Das Bundesverfassungsgericht hat mit Beschluss vom 27. September 2022 (Az.: 1 BvR 2661/21) entschieden, dass das Verbot der Änderung der Nutzungsart von Waldflächen zur Errichtung von Windenergieanlagen in § 10 Abs. 1 Satz 2 des Thüringer Waldgesetzes nicht mit dem Grundgesetz vereinbar und damit nichtig ist. Die Vorschrift greift nach Auffassung des Gerichts unzulässigerweise in das von Art. 14 Abs. 1 Grundgesetz (GG) geschützte Eigentumsrecht der beschwerdeführenden Waldeigentümer ein. Der Erste Senat kam zu der Entscheidung, dass Bundesländer Windenergieanlagen im Wald nicht ausnahmslos verbieten können, denn die Gesetzgebungskompetenz dafür liege nicht bei den Ländern, sondern beim Bund.
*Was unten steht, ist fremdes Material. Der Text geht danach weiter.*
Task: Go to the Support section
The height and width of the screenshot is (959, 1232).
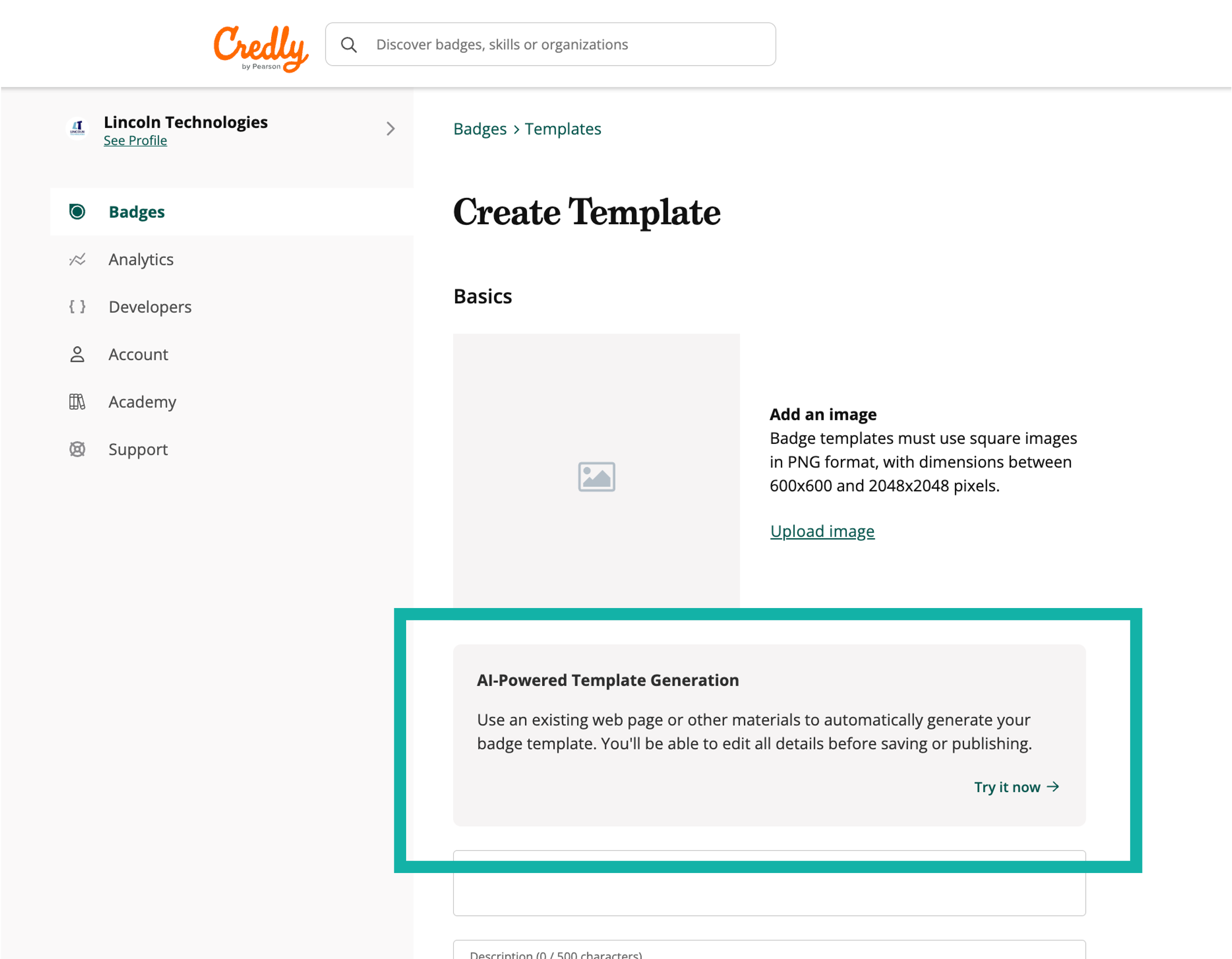Action: tap(138, 450)
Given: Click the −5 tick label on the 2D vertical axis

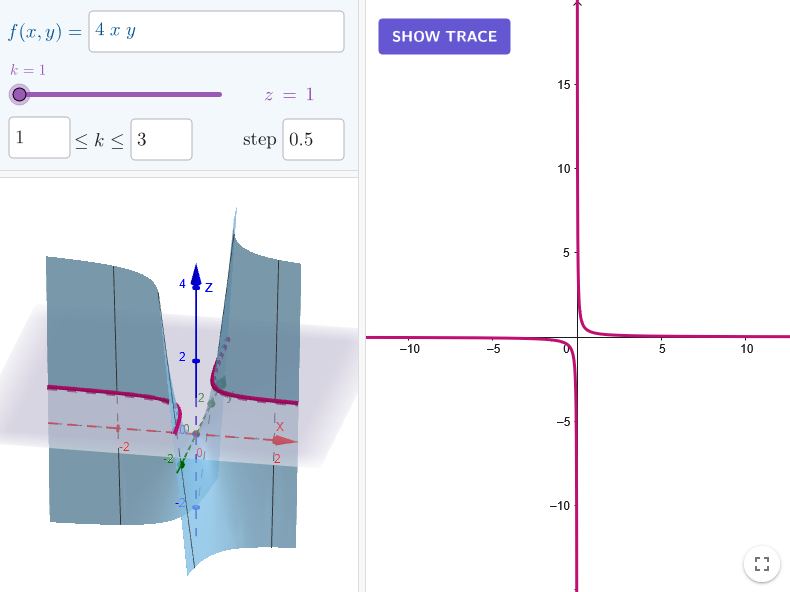Looking at the screenshot, I should (562, 421).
In den Gründen nimmt das Gericht auch auf die Verpflichtung des Staates zum Klimaschutz und die notwendige Sicherung der Energieversorgung Bezug: „Inhaltlich spricht gegen eine Durchbrechung der in § 35 Abs. 1 Nr. 5 BauGB geregelten Privilegierung durch § 9 Abs. 3 Nr. 2 BWaldG, dass der Ausbau der Nutzung der Windkraft einen faktisch unverzichtbaren Beitrag zu der verfassungsrechtlich durch Art. 20a GG und durch grundrechtliche Schutzpflichten gebotenen Begrenzung des Klimawandels leistet. Um das verfassungsrechtlich maßgebliche Klimaschutzziel zu wahren, die Erderwärmung bei deutlich unter 2,0 °C, möglichst 1,5 °C anzuhalten, müssen erhebliche weitere Anstrengungen der Treibhausgasreduktion unternommen werden, wozu insbesondere der Ausbau der Windkraftnutzung beitragen soll. Zugleich unterstützt dieser Ausbau die Sicherung der Energieversorgung, die derzeit besonders gefährdet ist. Vor diesem Hintergrund liegt es bei objektiver Betrachtung fern, dass das Bundesrecht auf eine zentrale Klimaschutz- und Energieversorgungsstrategie, nämlich die im Bauplanungsrecht privilegierte Zulassung der Windenergienutzung, in nennenswertem Umfang verzichten könnte, indem es über § 9 Abs. 3 Nr. 2 BWaldG den Ländern – zumal denen mit so hohem Waldanteil wie Thüringen – erlaubte, durch landesrechtliche Umwandlungsverbote die Windenergieerzeugung auf Waldflächen vollständig auszuschließen.“

Gegen das im Dezember 2020 vom Thüringer Landtag – auf Bestreben von CDU und FDP – beschlossene Verbot der Nutzungsänderung von Waldflächen für die Errichtung von Windenergieanlagen hatten mehrere Waldeigentümer in Karlsruhe Verfassungsbeschwerde eingelegt, da nach ihrer Auffassung das Verbot einen ungerechtfertigten Eingriff in ihr Privateigentum darstelle.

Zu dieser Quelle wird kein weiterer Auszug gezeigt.